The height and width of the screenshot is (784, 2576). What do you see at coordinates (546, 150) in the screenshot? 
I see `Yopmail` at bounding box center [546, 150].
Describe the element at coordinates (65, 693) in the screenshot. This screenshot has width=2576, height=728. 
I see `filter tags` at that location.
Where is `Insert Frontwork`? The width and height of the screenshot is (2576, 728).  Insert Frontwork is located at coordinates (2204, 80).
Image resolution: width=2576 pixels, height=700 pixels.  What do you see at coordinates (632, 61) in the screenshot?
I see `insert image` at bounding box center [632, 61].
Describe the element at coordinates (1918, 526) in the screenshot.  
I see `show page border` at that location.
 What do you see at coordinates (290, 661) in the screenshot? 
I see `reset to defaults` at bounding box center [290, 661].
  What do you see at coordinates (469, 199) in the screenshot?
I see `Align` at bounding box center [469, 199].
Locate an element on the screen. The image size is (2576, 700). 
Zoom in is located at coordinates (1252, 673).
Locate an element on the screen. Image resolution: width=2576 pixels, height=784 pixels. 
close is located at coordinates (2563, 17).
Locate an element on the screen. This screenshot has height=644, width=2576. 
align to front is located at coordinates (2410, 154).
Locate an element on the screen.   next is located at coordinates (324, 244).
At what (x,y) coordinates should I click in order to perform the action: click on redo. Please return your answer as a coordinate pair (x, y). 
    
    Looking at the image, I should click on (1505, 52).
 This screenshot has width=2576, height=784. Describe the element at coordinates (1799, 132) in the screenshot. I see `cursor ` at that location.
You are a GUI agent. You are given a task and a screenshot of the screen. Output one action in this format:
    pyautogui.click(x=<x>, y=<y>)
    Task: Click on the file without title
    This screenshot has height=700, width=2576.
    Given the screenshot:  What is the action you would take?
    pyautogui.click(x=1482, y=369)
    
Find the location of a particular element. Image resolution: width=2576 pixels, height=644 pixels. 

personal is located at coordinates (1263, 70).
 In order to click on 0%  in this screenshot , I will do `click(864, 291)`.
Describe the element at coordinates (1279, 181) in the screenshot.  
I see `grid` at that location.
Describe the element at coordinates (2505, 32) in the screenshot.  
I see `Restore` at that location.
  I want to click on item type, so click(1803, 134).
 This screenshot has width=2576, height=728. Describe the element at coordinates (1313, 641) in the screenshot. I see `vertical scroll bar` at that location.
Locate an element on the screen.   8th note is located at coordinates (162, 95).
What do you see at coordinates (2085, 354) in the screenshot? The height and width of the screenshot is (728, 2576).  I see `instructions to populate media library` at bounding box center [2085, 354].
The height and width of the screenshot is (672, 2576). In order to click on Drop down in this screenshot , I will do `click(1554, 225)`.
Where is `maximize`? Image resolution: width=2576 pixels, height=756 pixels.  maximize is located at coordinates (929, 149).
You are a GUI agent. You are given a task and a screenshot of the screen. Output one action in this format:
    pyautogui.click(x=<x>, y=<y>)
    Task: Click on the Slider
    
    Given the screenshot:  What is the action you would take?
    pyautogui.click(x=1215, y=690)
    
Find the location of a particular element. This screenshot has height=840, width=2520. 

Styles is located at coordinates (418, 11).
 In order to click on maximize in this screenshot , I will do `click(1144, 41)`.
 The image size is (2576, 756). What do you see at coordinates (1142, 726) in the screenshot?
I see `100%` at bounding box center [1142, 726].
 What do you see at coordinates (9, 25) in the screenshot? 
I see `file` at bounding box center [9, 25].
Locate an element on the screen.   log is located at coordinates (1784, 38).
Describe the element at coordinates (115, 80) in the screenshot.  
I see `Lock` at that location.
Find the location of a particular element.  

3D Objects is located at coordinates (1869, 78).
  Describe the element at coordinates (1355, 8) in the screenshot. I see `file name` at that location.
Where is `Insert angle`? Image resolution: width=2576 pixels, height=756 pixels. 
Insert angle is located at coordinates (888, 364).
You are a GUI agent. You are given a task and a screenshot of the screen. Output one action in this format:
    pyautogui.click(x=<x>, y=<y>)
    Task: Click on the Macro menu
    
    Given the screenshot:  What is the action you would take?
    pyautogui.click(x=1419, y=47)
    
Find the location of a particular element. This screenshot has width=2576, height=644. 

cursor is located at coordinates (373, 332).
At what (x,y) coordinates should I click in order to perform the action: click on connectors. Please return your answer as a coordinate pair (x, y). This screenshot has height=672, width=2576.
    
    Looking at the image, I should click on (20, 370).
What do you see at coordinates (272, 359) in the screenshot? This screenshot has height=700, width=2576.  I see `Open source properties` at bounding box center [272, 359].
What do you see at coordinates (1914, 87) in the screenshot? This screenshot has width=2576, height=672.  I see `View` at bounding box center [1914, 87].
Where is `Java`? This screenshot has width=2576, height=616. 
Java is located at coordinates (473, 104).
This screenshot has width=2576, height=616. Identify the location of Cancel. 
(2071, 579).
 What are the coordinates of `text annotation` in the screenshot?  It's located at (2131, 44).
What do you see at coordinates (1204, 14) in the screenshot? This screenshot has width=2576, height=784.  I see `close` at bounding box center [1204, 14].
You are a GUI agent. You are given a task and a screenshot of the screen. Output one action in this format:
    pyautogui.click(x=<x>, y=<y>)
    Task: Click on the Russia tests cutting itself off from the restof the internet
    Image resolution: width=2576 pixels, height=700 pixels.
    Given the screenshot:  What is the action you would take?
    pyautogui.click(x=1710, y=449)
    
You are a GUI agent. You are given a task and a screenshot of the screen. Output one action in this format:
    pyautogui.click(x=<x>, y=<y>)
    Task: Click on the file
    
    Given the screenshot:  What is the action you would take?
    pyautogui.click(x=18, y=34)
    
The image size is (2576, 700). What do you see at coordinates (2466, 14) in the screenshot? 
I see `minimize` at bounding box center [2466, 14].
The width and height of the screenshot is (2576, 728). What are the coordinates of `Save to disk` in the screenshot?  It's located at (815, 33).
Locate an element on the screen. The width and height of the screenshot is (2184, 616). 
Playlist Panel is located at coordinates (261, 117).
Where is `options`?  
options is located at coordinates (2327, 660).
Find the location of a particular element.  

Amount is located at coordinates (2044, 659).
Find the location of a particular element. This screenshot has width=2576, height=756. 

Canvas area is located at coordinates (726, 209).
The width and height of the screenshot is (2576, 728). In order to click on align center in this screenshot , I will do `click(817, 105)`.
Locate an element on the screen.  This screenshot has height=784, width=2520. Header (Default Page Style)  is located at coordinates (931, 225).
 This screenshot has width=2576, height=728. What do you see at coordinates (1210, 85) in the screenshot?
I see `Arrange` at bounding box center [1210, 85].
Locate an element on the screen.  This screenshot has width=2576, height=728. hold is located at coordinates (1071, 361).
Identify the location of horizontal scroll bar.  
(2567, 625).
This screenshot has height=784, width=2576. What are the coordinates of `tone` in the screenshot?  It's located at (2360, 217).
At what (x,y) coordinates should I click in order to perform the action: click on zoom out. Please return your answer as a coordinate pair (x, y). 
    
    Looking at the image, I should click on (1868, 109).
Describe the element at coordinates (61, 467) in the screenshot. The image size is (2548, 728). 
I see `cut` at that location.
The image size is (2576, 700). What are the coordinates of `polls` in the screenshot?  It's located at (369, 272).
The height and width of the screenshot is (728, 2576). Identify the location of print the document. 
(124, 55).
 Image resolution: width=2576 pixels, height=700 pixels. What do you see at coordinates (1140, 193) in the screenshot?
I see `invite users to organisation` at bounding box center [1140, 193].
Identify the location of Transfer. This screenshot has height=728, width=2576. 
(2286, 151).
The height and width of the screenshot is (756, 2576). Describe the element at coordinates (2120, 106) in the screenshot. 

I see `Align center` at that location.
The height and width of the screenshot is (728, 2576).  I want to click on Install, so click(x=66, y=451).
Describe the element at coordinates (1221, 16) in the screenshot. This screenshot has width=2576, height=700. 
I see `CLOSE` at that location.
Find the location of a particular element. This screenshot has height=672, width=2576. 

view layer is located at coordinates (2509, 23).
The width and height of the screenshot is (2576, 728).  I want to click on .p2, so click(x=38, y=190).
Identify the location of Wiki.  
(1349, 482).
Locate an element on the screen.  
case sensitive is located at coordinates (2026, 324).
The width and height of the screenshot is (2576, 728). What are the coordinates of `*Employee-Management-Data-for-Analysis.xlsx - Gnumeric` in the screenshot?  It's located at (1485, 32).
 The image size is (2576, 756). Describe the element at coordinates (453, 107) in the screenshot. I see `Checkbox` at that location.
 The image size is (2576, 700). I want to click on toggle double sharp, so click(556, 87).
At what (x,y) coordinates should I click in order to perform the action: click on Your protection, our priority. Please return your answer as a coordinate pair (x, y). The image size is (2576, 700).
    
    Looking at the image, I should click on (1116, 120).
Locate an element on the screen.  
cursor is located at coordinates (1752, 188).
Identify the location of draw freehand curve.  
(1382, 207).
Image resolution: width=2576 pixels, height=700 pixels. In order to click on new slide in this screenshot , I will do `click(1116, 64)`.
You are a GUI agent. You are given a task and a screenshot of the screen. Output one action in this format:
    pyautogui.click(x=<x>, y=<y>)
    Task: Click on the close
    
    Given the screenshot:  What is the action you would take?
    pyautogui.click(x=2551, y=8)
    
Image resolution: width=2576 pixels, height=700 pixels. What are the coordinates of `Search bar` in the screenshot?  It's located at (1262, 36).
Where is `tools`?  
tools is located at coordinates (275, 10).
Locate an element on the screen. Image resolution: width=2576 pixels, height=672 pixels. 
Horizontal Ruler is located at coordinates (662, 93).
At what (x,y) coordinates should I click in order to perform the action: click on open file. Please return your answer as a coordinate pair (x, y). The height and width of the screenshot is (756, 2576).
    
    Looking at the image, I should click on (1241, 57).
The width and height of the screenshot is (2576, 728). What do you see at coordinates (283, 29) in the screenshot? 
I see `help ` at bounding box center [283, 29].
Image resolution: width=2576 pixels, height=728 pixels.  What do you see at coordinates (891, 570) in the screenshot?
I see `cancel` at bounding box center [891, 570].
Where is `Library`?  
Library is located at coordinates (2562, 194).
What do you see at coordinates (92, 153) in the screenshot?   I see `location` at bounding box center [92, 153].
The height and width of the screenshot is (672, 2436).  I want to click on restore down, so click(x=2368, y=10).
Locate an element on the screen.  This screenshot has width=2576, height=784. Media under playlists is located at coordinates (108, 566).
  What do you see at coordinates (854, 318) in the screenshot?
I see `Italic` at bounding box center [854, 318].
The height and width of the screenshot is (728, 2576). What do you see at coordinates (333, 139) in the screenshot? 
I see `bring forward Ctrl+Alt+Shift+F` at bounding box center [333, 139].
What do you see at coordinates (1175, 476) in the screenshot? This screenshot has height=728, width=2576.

---*---

◆ **Given task**
Could you reproduce the material above word for word, from the line containing "What do you see at coordinates (9, 25)" down to the line containing "Insert angle is", with both of those lines included?

◆ **Finished answer**
 What do you see at coordinates (9, 25) in the screenshot? 
I see `file` at bounding box center [9, 25].
Locate an element on the screen.   log is located at coordinates (1784, 38).
Describe the element at coordinates (115, 80) in the screenshot.  
I see `Lock` at that location.
Find the location of a particular element.  

3D Objects is located at coordinates (1869, 78).
  Describe the element at coordinates (1355, 8) in the screenshot. I see `file name` at that location.
Where is `Insert angle`? Image resolution: width=2576 pixels, height=756 pixels. 
Insert angle is located at coordinates (888, 364).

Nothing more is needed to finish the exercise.